Eles podem ficar quietos. Podem nunca empilhar ou comentar. Mas quando encontram algo vivo, eles retornam. Eles releem. Eles lembram. Essa é a única viralidade que importa, o tipo de viralidade que permanece na corrente sanguínea, não na caixa de entrada.

Se você escrever, em qualquer lugar, pergunte-se: Quem você está tentando alcançar? Não demograficamente. Não algoritmicamente. Mas humanamente, naquele sentido antigo e elétrico de uma mente tocando a outra através da escuridão.
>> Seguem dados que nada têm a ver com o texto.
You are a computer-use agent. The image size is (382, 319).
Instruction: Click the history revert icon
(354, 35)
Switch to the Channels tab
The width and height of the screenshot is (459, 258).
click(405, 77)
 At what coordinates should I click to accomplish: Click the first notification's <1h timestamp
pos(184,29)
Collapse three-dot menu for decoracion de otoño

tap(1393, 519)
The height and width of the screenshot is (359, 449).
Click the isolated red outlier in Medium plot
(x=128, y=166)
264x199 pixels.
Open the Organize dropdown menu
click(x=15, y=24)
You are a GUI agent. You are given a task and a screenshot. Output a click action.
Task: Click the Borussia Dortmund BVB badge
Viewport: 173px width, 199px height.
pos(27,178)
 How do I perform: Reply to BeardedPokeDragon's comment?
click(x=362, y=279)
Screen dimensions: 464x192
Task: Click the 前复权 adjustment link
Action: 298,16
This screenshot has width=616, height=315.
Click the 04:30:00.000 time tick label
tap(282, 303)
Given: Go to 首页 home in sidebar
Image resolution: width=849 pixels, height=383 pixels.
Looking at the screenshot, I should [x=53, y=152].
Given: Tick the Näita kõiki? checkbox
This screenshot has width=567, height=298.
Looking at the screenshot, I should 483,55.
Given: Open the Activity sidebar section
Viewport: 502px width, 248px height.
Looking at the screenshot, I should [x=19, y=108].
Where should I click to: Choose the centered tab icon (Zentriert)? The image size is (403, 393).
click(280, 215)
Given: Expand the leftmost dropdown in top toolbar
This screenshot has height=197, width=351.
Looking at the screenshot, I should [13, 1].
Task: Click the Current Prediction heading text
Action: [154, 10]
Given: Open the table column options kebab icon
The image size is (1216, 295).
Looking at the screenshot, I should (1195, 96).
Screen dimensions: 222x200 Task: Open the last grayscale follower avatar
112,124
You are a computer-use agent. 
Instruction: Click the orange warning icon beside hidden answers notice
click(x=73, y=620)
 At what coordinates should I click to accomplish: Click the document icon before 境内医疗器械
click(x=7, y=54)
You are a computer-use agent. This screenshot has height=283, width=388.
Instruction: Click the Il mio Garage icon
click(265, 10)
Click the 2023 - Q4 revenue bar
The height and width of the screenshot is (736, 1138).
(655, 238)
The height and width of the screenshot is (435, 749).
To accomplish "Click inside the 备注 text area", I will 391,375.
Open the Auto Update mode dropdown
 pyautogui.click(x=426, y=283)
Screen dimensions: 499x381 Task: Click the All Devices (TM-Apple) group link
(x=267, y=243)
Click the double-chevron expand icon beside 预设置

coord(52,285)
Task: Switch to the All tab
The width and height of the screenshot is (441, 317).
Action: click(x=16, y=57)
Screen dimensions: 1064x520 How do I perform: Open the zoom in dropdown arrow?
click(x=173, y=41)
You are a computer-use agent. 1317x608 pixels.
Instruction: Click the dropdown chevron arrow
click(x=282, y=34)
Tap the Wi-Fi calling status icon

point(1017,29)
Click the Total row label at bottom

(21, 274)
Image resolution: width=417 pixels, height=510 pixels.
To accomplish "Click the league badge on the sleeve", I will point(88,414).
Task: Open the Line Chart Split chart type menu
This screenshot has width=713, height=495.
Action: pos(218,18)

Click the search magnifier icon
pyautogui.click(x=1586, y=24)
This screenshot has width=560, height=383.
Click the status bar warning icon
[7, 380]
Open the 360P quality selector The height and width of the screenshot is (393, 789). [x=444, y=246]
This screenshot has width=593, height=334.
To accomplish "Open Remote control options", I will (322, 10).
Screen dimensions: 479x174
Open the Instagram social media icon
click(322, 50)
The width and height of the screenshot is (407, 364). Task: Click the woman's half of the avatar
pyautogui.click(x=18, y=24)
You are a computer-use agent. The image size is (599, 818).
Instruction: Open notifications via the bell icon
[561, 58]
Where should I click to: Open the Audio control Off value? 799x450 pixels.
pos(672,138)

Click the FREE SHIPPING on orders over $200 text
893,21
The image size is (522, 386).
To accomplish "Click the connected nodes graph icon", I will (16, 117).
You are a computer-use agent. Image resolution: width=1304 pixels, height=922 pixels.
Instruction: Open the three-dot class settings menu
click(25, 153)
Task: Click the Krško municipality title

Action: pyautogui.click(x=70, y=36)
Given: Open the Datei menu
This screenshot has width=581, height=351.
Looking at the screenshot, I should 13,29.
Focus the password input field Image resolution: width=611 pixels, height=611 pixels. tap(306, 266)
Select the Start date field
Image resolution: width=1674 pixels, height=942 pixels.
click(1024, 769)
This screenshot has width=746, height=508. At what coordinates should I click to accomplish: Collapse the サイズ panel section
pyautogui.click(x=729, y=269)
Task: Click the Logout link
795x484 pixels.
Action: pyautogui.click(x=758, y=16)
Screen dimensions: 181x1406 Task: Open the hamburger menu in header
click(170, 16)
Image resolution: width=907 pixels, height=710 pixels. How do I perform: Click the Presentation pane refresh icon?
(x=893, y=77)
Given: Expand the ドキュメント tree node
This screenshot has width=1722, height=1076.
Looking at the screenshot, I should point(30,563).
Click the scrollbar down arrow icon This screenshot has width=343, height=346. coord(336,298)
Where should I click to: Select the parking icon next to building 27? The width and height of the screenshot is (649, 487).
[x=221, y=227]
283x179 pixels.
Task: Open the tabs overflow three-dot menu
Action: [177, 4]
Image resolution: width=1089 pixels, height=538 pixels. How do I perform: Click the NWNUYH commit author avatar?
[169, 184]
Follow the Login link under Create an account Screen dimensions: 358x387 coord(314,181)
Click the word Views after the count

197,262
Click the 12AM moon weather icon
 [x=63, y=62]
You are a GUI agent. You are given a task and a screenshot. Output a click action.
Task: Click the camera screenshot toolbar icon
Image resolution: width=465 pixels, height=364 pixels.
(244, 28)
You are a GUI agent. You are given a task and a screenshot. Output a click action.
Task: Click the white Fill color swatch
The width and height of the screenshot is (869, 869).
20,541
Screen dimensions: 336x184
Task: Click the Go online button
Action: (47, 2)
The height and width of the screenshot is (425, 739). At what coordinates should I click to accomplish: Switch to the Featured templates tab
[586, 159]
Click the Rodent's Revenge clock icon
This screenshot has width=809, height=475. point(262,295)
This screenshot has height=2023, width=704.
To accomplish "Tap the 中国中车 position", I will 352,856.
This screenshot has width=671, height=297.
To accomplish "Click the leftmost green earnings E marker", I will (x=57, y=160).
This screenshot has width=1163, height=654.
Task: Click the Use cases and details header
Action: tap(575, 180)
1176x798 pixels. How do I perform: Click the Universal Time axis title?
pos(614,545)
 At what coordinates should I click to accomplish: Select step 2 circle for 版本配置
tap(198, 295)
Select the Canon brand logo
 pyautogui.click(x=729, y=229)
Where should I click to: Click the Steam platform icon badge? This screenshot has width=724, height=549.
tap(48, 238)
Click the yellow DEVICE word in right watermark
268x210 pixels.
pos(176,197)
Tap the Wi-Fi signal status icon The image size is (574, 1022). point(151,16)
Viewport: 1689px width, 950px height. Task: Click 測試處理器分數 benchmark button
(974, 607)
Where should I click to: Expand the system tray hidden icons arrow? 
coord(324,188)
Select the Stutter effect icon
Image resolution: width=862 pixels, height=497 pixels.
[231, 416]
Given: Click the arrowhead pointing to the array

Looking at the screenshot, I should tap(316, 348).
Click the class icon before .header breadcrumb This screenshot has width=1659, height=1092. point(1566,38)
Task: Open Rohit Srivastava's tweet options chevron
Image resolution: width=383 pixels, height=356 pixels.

Você está tentando ser visto? Ou você está tentando ver ?

Porque se for o último, você terá que aceitar o exílio como parte do ofício. Você terá que correr o risco de ser mal interpretado, correr o risco de soar estranho, correr o risco de escrever frases que não viram moda, mas que se inscrevem na memória do leitor. Você perderá a multidão, mas ganhará o eco duradouro, o tipo de eco que retorna meses depois, sem ser convidado, quando alguém não consegue dormir e de repente se lembra de uma linha que você escreveu. Essa é a diferença entre conteúdo e literatura: um preenche um feed; o outro assombra uma vida.

Escreva como se importasse, porque importa. Alguns de nós ainda LÊEM, não rolando a página, traçando o formato das palavras muito depois de o algoritmo as esquecer. Escreva como se o mundo ainda merecesse a linguagem.